==== Dataset
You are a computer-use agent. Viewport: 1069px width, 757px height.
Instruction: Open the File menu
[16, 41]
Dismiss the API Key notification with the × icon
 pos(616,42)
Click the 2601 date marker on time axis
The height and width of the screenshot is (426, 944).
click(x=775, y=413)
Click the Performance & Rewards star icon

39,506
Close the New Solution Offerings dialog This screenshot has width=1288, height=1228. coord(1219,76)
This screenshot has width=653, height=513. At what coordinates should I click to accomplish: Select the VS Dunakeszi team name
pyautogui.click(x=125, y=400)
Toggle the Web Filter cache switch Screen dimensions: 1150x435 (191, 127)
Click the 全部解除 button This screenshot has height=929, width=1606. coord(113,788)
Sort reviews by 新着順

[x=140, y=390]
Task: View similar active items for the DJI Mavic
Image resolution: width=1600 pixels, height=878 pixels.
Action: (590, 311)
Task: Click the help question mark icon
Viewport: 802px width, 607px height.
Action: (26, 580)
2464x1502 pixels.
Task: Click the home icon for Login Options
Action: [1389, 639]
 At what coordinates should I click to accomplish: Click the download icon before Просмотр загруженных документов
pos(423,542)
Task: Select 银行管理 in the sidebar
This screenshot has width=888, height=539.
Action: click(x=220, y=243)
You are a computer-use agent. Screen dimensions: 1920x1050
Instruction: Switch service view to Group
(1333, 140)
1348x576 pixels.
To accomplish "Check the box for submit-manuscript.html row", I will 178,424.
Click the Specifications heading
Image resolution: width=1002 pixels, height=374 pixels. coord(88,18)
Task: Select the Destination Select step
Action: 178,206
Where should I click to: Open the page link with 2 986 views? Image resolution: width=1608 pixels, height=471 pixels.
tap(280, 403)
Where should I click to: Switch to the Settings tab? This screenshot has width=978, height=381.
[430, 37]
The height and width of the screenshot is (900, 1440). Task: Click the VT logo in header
========
**Set task**
Render every line of the data above as a Markdown table with the columns Row and Data line, numbering the rows and omitting blank lines.

**Correct answer**
| Row | Data line |
|---|---|
| 1 | You are a computer-use agent. Viewport: 1069px width, 757px height. |
| 2 | Instruction: Open the File menu |
| 3 | [16, 41] |
| 4 | Dismiss the API Key notification with the × icon |
| 5 |  pos(616,42) |
| 6 | Click the 2601 date marker on time axis |
| 7 | The height and width of the screenshot is (426, 944). |
| 8 | click(x=775, y=413) |
| 9 | Click the Performance & Rewards star icon |
| 10 | 39,506 |
| 11 | Close the New Solution Offerings dialog This screenshot has width=1288, height=1228. coord(1219,76) |
| 12 | This screenshot has width=653, height=513. At what coordinates should I click to accomplish: Select the VS Dunakeszi team name |
| 13 | pyautogui.click(x=125, y=400) |
| 14 | Toggle the Web Filter cache switch Screen dimensions: 1150x435 (191, 127) |
| 15 | Click the 全部解除 button This screenshot has height=929, width=1606. coord(113,788) |
| 16 | Sort reviews by 新着順 |
| 17 | [x=140, y=390] |
| 18 | Task: View similar active items for the DJI Mavic |
| 19 | Image resolution: width=1600 pixels, height=878 pixels. |
| 20 | Action: (590, 311) |
| 21 | Task: Click the help question mark icon |
| 22 | Viewport: 802px width, 607px height. |
| 23 | Action: (26, 580) |
| 24 | 2464x1502 pixels. |
| 25 | Task: Click the home icon for Login Options |
| 26 | Action: [1389, 639] |
| 27 |  At what coordinates should I click to accomplish: Click the download icon before Просмотр загруженных документов |
| 28 | pos(423,542) |
| 29 | Task: Select 银行管理 in the sidebar |
| 30 | This screenshot has width=888, height=539. |
| 31 | Action: click(x=220, y=243) |
| 32 | You are a computer-use agent. Screen dimensions: 1920x1050 |
| 33 | Instruction: Switch service view to Group |
| 34 | (1333, 140) |
| 35 | 1348x576 pixels. |
| 36 | To accomplish "Check the box for submit-manuscript.html row", I will 178,424. |
| 37 | Click the Specifications heading |
| 38 | Image resolution: width=1002 pixels, height=374 pixels. coord(88,18) |
| 39 | Task: Select the Destination Select step |
| 40 | Action: 178,206 |
| 41 | Where should I click to: Open the page link with 2 986 views? Image resolution: width=1608 pixels, height=471 pixels. |
| 42 | tap(280, 403) |
| 43 | Where should I click to: Switch to the Settings tab? This screenshot has width=978, height=381. |
| 44 | [430, 37] |
| 45 | The height and width of the screenshot is (900, 1440). Task: Click the VT logo in header |